In Crossing into America<: The New Literature of Immigration by Louis Gerard Mendoza, Subramanian Shankar, published in 2003, two English professors bring us narratives from recent immigrants:
A landmark collection capturing the complex experiences of America’s newest immigrants.
This breakthrough collection presents voices from the great second wave of American immigration. Mixing beautiful writing from celebrated authors such as Jamaica Kincaid, Maxine Hong Kingston, and Richard Rodriguez with striking selections from young writers, as well as diary entries and letters home from undocumented workers, Crossing into America presents a complex portrait of emerging America.
Since the immigration reform of 1965 removed many of the racial barriers in our immigration laws, the second wave of immigrants has transformed the face of the United States. Crossing into America includes stories and memoirs of writers born in Mexico, Cuba, Kashmir, the Philippines, South Africa, and Romania, among other places, as well as poignant reflections on the immigrant experience by the children of immigrants.

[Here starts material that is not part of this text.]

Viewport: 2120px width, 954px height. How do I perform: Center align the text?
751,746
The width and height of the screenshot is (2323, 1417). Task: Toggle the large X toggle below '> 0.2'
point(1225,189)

The book also includes an accessible history of American immigration policy and an original and timely section of conversations with activists, artists, and journalists who work on the front lines of America’s immigrant battles.
Edited by two well-known specialists in immigrant literature—one an immigrant, one a child of immigrants—Crossing into America establishes a new canon of writing and is an essential resource for anyone interested in the future of America.
Contributors include: Teresa Acosta • Agha Shahid Ali • Julia Alvarez • Tara Bahrampour • Frank Chin • Sandra Cisneros • Andrei Codrescu • Martin Espada • Jessica Hagedorn • Maxine Hong Kingston • Jamaica Kincaid •Chang-Rae Lee • Frank McCourt • Richard Rodriguez
In “Amor de lejos: Latino (Im)migration Literatures,” B.V. Olguin notes, “Latino/a (im)migration narratives…often illustrate the traumatic aspects of displacement by focusing in part on how immigration, migration, exile, and colonization place people in a state of national limbo.”